There are also some blocking hexes on the board – you can’t control them, but you can use them as barriers. Some of the characters have the ability to destroy or add blocking pieces, which adds to the strategy.
The game very quickly becomes a mix of trying to control the board and at the same time deny your opponent moves. It’s kept fresh by having random objectives – sometimes you just need to get 50% of the board under your control, sometimes you need to capture a particular hex to win, sometimes you need to enclose specific oversized pieces.
It’s pretty challenging; the CPU opponents don’t cut you a lot of slack, and the final boss can bust out some special attacks that will leave you frothing.
The downside is that, while this is decidely in the category of “color based puzzle games with cute characters”, they kind of skimped on the actual characters. You get a ditzy pink-haired girl, a violent-but-amply-chested jungle woman, and two boy characters who are so shotacon that it made me cringe to play through the game as them. If you like ’em young and weepy, though, this is the game for you.
Oh, and there’s a boss, who’s your standard ojou-sama type with a chameleon hat.
I guess I’m mostly annoyed by the characters because I don’t feel like I’m being pandered to enough. The developers didn’t even have the decency to put in a maid, or anything.

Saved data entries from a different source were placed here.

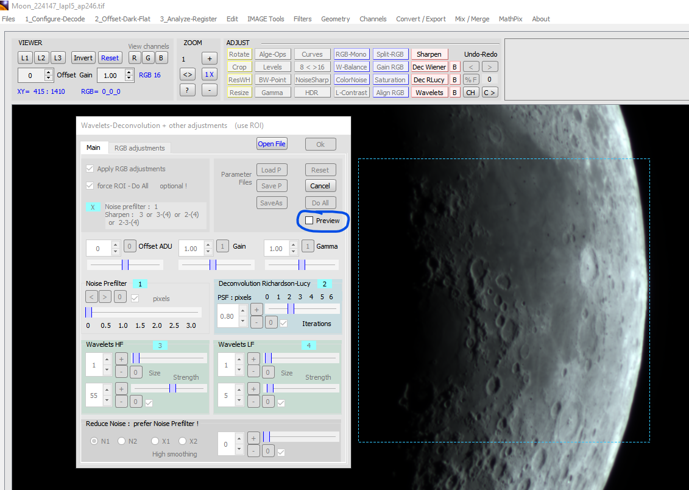Click the B button beside Dec Wiener
The image size is (689, 490).
(454, 67)

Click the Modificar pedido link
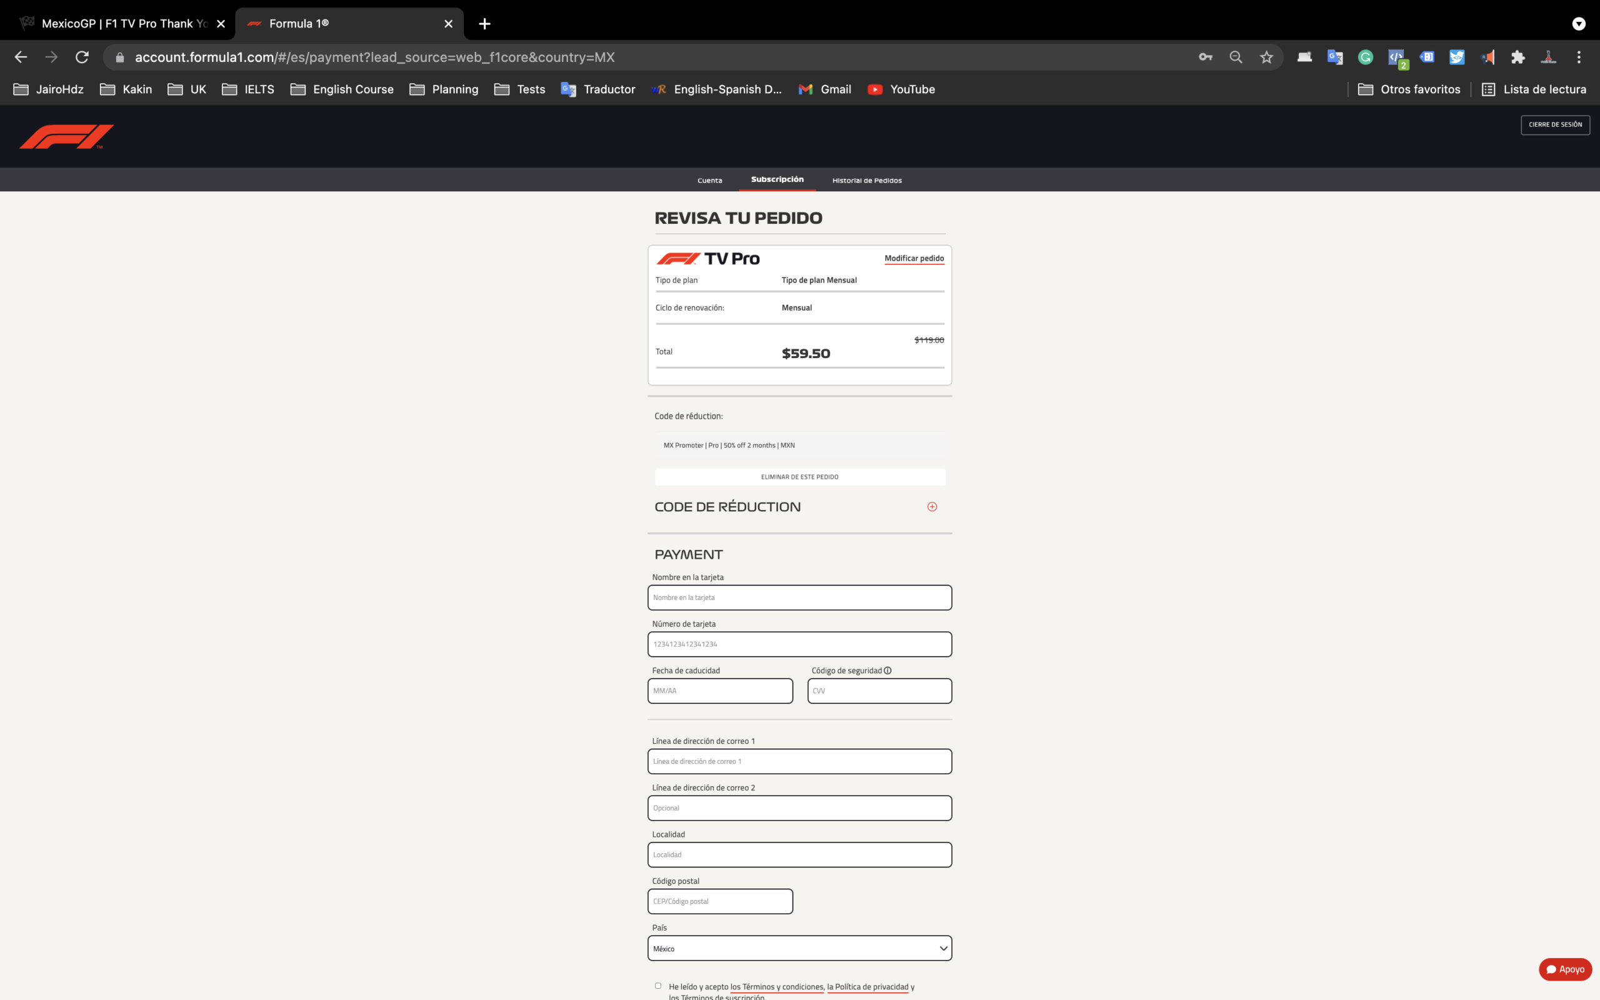(914, 258)
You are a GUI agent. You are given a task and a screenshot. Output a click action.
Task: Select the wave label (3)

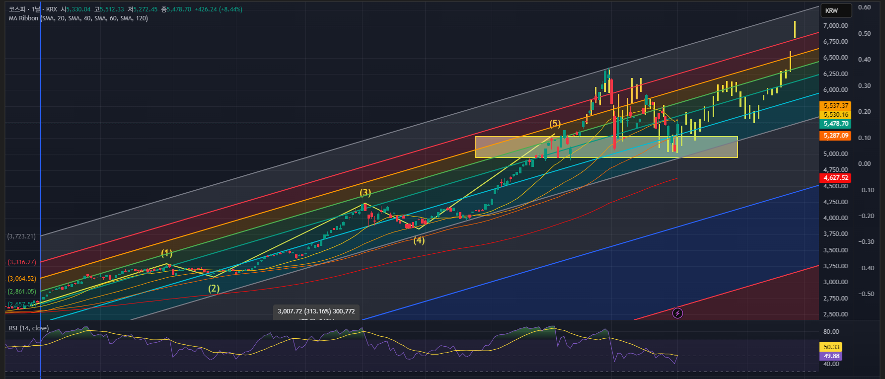pos(365,192)
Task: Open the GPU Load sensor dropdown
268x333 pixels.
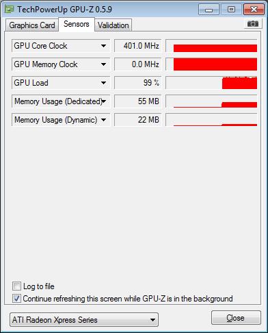Action: [x=103, y=83]
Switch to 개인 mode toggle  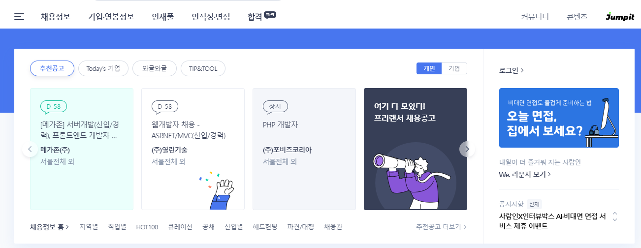429,68
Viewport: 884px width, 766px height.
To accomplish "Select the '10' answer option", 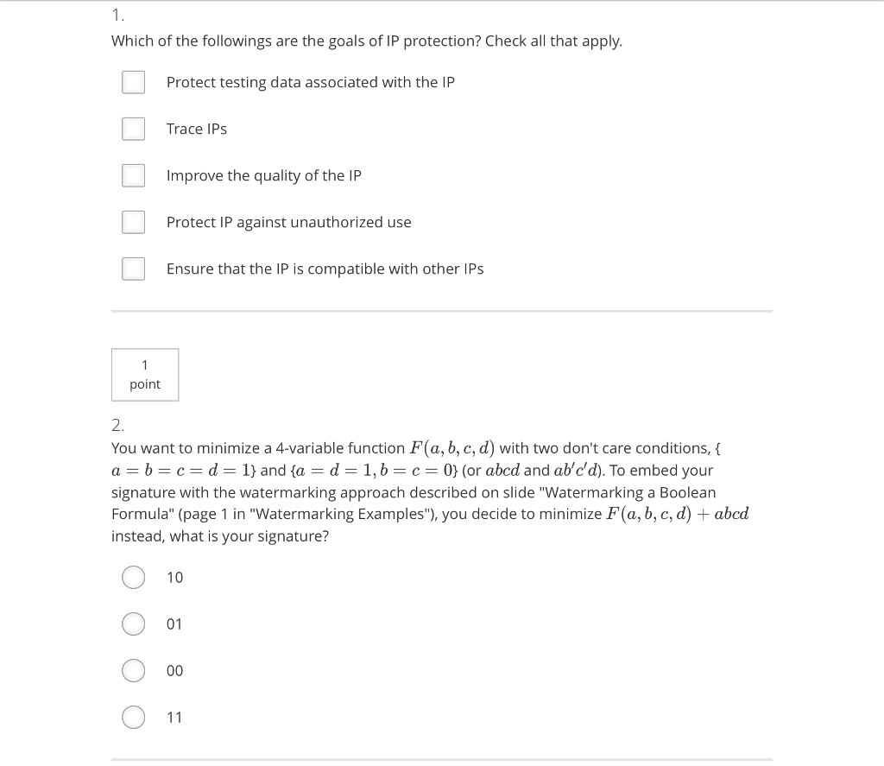I will tap(134, 577).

Because there are only four characters, playing through the story mode consists of selecting one of the four characters, meeting the other three, and finding reasons to challenge them to matches. After beating the other three characters, you fight the boss, lose a few times, swear mightily and eventually get a congratulations screen. Matches are pretty fast-paced, so even if you get stuck for a while the whole procedure shouldn’t take more than an hour or so.
On clearance, it was 10 bucks and well worth it. Its characters don’t manage to have any particular charms, but the game itself is fun.
Also, you can turn off the annoying little-boy voices from the options menu, and that is a good thing.
Note: After writing this, I did some searching, and apparently this has been released in the US as “Chameleon” on the PSP, with the cutesy boy characters getting a quick gender swap. Either that, or I’m drastically misinterpreting the characters in the original.
Neither option is all that appealing – on one hand, you have cute boy characters with exaggerated feminine traits who pout and cry a lot, on the other you have slightly boyish girls who pout and cry a lot.